Le secret des cellules baladeuses

Le secret des cellules baladeuses : un enjeu pour la médecine

La capacité d’une cellule à se déplacer est essentielle à divers processus biologiques, tels que la cicatrisation et le cancer. Au CNRS, plusieurs équipes s’efforcent de déchiffrer les mécanismes moléculaires sous-jacents.

Lorsqu’on observe au microscope une cellule fibroblaste de peau ou de cartilage en culture, on peut la voir ramper de manière autonome grâce à des processus cellulaires cycliques coordonnés. Dans un premier temps, la cellule projette une extension large et plate, appelée « lamellipode », qui s’ancre à son support. Ensuite, elle se contracte, décollant sa partie arrière, et recommence ce cycle de protrusion, adhésion et contraction, lui permettant ainsi d’avancer.

Ce processus de motilité cellulaire, observé dans les tissus, permet aux cellules d’avancer de 10 à 15 micromètres par minute. En comparaison, les spermatozoïdes, qui se déplacent par nage, peuvent atteindre 3 mm par minute, soit 100 à 200 fois plus vite.

Matthieu Piel, biologiste cellulaire à l’Institut Curie à Paris, souligne que « la motilité cellulaire intratissulaire est un processus fondamental, indispensable à la formation et au maintien du corps humain et des autres organismes pluricellulaires ». Comprendre ses mécanismes pourrait ouvrir de nouvelles perspectives en médecine, notamment contre le cancer.

La motilité cellulaire est déjà présente dès le développement embryonnaire, où les cellules se déplacent sur des distances de plusieurs centimètres pour former les tissus et organes. Elle persiste tout au long de la vie, étant cruciale pour la régénération de tissus comme la muqueuse intestinale.

La motilité est également essentielle pour la cicatrisation de la peau, impliquant le déplacement de divers types cellulaires, notamment les cellules immunitaires, les fibroblastes et les kératinocytes.

Différents modes de motilité cellulaire existent, dépendant du type de cellules et de leur environnement. La motilité mésenchymateuse, observée dans les années 1970, est désormais bien comprise au niveau moléculaire, étant liée à l’élongation des microfilaments d’actine. Les intégrines permettent l’adhésion du lamellipode, tandis que la myosine joue un rôle crucial dans la contraction cellulaire.
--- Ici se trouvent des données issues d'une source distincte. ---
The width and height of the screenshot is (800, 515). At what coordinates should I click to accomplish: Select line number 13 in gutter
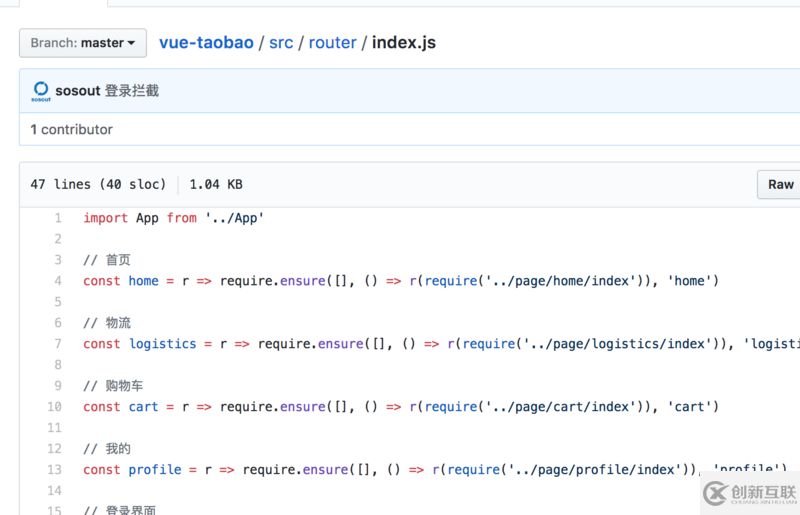pyautogui.click(x=55, y=470)
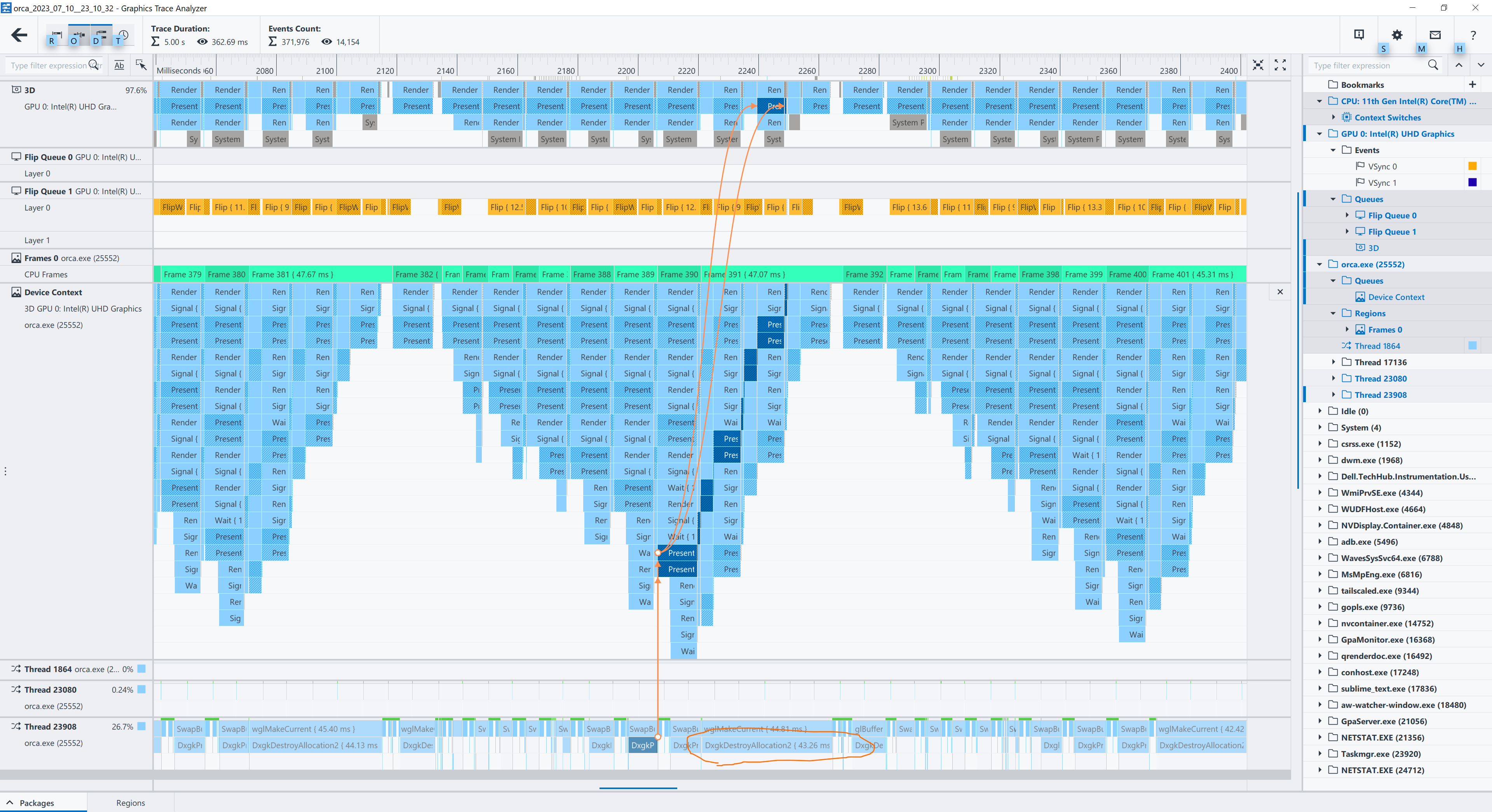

Un autre mode, le mode amiboïde, est caractérisé par des mouvements similaires à ceux des amibes, impliquant des extensions appelées pseudopodes. Ce mode intéresse particulièrement les chercheurs car il est observé chez les cellules immunitaires et les cellules tumorales les plus agressives.

Des recherches récentes ont également mis en évidence un troisième mode de motilité, le déplacement en cheminée, qui permet aux cellules de se déplacer en poussant sur leur environnement. Enfin, un quatrième mode, la nage, a été observé chez les cellules immunitaires, qui utilisent des protéines transmembranaires pour se déplacer dans les tissus.

Élucider les mécanismes de la motilité cellulaire pourrait aider à développer des traitements pour freiner ou empêcher la formation et la migration de métastases cancéreuses. Des dispositifs innovants, comme des billes microscopiques recouvertes de protéines spécifiques, pourraient permettre de mieux comprendre ces processus et d’identifier des médicaments ciblant la polymérisation d’actine, essentielle pour la motilité des cellules cancéreuses.

Ces avancées ouvrent la voie à des thérapies mécaniques, qui pourraient modifier les propriétés des cellules et de leur environnement pour freiner leur migration. Rachele Allena du Laboratoire Jean-Alexandre Dieudonné à Nice évoque des pistes prometteuses, notamment en modulant les propriétés mécaniques du noyau cellulaire.